O mesmo vale para a amamentação. “Não conseguir” amamentar de forma natural não deve implicar uma ideia de fracasso (do corpo, da mãe, da relação com o neném…). Nesse caso, também é preciso olharmos para uma experiência muito mais complexa e ressignificada de maternidade. Amamentar com o peito não significa conseguir amar mais o próprio filho ou filha. Não significa ser uma mãe melhor que outra. Não significa ter um corpo mais materno. Não significa ser mais forte e aguentar mais que outras. Não significa criar um laço mais profundo com o neném. Amamentar com o peito significa, simplesmente, dar o melhor alimento para ele, quando possível. Diferentemente, quando isso não for possível, por razões de várias naturezas, a mãe dará outro leite que será, em seu caso, seu melhor possível. 

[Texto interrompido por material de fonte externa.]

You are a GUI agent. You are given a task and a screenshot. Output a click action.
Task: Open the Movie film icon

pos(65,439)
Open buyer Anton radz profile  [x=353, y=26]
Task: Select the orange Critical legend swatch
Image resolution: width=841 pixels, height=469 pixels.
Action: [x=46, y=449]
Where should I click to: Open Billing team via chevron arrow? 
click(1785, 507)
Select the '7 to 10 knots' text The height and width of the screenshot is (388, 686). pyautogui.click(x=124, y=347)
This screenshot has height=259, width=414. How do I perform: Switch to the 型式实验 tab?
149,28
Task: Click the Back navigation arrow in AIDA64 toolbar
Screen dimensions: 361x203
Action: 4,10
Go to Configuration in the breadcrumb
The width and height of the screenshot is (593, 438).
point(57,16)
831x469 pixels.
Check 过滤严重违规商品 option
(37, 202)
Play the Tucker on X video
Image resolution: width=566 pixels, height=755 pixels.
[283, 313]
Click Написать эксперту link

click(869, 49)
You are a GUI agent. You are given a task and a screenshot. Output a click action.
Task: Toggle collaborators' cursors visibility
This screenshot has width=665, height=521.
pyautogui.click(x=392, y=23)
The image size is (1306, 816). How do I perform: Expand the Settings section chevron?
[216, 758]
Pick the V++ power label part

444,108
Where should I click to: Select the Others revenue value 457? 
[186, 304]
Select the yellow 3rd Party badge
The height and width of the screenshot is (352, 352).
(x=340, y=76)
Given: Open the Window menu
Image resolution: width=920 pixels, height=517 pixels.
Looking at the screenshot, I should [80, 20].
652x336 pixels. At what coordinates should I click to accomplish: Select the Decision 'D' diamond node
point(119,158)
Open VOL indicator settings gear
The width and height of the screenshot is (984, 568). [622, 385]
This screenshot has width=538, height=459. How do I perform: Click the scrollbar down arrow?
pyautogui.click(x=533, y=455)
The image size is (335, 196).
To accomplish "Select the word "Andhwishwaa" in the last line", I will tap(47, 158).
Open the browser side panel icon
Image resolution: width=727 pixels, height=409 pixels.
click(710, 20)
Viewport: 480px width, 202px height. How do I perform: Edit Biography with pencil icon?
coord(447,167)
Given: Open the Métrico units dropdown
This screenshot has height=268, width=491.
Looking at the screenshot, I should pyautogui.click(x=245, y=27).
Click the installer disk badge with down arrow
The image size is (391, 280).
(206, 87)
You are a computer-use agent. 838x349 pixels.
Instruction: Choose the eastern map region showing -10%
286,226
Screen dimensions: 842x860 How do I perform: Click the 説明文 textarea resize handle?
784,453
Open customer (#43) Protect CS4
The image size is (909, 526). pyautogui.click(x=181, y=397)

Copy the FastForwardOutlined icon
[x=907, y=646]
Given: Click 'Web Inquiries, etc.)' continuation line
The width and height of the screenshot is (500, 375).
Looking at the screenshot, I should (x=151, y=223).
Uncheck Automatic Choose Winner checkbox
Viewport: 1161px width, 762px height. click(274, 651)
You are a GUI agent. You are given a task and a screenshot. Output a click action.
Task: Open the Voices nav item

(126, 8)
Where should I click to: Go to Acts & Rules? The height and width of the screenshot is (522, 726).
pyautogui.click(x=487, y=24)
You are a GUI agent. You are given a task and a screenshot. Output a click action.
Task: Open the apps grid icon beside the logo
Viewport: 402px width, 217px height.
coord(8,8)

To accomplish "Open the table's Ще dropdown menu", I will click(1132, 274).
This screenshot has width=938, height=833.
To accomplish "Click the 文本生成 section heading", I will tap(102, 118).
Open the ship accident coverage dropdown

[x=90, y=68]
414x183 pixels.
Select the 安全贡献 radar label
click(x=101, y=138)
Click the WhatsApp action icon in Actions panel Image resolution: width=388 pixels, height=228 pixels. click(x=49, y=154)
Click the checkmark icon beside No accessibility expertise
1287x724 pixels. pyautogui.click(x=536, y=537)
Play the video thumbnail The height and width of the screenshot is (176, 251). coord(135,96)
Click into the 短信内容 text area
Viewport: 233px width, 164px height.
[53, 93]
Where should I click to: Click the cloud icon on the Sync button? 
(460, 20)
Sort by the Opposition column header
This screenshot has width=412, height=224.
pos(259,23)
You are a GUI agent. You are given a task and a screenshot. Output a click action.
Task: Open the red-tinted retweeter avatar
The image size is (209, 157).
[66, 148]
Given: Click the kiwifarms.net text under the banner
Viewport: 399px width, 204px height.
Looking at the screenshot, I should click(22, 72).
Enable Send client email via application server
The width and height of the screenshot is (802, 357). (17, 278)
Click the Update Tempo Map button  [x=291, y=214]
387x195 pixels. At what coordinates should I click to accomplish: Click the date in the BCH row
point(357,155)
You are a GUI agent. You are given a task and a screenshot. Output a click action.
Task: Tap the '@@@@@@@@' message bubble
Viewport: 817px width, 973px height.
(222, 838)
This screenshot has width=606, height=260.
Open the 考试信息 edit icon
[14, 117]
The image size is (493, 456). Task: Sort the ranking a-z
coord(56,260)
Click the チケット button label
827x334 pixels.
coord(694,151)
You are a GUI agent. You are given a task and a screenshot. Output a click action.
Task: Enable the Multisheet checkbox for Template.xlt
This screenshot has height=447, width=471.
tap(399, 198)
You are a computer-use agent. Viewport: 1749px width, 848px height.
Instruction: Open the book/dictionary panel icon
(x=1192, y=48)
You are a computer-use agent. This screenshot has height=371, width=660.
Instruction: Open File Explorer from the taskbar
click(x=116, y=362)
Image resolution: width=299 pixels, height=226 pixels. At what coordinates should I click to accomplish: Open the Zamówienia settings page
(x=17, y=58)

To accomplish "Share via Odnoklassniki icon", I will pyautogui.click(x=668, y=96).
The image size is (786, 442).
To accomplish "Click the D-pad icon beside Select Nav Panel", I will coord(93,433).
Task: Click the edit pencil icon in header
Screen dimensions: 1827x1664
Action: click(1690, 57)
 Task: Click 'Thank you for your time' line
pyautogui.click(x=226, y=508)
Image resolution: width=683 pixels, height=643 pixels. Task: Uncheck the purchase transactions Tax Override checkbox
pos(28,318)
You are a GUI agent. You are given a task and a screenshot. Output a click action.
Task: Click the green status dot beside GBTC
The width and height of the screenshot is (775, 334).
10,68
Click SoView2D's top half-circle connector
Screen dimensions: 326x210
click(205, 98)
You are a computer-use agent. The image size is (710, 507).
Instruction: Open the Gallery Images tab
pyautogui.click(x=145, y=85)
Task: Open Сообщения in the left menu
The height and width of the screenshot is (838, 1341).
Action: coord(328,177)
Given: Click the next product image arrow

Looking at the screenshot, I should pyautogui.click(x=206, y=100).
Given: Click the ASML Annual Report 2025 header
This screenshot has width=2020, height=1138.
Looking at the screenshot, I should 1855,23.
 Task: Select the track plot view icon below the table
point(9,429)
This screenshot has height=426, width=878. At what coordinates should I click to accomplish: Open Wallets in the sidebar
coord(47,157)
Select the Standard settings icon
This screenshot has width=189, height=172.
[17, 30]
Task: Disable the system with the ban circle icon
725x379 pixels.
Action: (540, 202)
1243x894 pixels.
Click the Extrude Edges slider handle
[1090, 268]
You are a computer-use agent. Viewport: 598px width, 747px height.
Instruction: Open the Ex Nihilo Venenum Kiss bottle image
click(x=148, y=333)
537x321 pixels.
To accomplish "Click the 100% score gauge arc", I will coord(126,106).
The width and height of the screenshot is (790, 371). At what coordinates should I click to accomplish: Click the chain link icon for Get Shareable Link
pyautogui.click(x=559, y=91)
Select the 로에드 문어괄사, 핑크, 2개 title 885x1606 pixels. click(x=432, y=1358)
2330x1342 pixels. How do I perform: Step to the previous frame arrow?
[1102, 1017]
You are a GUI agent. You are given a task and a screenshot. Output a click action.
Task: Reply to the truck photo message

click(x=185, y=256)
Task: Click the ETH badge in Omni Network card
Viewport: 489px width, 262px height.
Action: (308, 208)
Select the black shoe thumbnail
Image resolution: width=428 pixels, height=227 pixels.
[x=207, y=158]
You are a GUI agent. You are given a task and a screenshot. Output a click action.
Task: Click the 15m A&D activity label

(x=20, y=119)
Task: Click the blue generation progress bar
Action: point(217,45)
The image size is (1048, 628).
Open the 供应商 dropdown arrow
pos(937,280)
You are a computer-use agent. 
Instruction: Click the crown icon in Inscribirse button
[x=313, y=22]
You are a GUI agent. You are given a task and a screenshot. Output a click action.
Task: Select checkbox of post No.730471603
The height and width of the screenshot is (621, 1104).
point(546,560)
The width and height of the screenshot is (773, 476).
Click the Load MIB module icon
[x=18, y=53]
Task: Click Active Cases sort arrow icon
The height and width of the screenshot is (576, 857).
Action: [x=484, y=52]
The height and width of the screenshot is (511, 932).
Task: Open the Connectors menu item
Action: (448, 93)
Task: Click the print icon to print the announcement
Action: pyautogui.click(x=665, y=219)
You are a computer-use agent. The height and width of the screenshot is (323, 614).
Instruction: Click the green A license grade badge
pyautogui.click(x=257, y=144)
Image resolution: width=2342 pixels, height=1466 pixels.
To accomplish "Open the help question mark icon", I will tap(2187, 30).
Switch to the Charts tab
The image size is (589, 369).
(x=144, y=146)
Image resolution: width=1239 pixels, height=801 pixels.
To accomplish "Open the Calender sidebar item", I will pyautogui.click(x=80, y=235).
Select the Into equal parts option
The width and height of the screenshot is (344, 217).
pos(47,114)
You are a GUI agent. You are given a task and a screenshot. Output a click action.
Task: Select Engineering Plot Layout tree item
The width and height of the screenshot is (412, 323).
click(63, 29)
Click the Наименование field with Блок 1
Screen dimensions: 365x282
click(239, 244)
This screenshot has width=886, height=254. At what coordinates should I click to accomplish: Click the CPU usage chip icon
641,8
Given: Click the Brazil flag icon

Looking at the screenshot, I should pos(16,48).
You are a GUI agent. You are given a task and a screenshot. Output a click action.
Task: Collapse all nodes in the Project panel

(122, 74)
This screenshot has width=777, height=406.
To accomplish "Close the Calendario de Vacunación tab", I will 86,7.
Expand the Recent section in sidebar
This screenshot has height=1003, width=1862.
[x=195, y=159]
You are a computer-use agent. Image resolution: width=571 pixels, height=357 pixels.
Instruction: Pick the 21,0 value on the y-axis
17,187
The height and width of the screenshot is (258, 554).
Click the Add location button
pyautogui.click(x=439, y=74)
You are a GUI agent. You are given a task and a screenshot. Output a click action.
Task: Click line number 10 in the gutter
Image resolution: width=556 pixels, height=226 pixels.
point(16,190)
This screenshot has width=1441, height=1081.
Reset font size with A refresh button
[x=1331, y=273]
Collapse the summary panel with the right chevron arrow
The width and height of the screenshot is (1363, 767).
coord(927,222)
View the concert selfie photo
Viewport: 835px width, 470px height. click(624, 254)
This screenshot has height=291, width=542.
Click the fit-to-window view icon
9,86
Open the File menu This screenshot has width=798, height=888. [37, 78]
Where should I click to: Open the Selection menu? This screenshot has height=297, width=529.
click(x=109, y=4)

E isso significa, então, não reconhecer a importância da amamentação natural? De forma alguma. Isso significa justamente o contrário: reconhecer o valor dessa prática pelo que é, ou seja, nutricionalmente melhor. Ao mesmo tempo, isso significa retirar outros significados e símbolos que mistificam esse ato, associando-o a uma expectativa da maternidade – de amor maternal e de heroísmo feminino – baseada numa perigosíssima dicotomia: como se fosse algo que, necessariamente, há de ser bem sucedido (então, heroico) para não ser um fracasso, uma culpa, uma vergonha.

Enfim, eu queria dizer isso. Só operando essa ressignificação da experiência da maternidade, desmistificando o parto natural e a amamentação, será possível que toda mãe possa honrar sua experiência de maternidade, do jeito que foi possível para ela.